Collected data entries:
----

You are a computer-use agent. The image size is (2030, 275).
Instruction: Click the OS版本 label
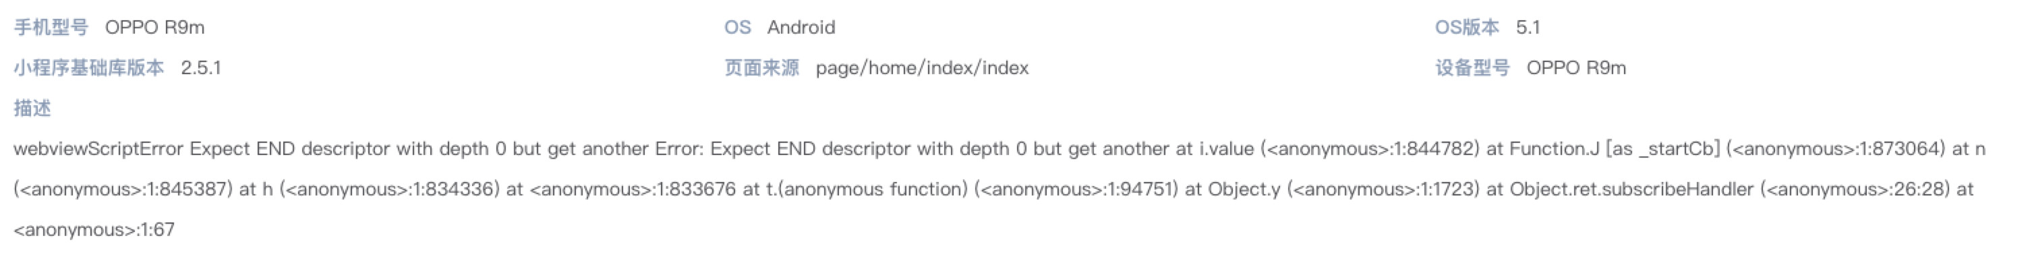point(1467,28)
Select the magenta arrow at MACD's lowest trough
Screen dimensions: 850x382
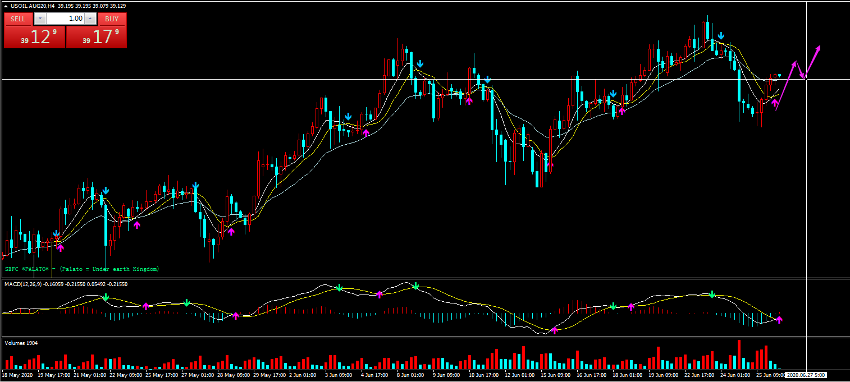(x=555, y=330)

----

## EXERCISE INSTRUCTIONS:
Lines before the one containing "Select the magenta" are not wanted; write out that line and every later line through the end of the data above, exactly, without pictures.

## OUTPUT BELOW:
Select the magenta arrow at MACD's lowest trough
Screen dimensions: 850x382
(x=555, y=330)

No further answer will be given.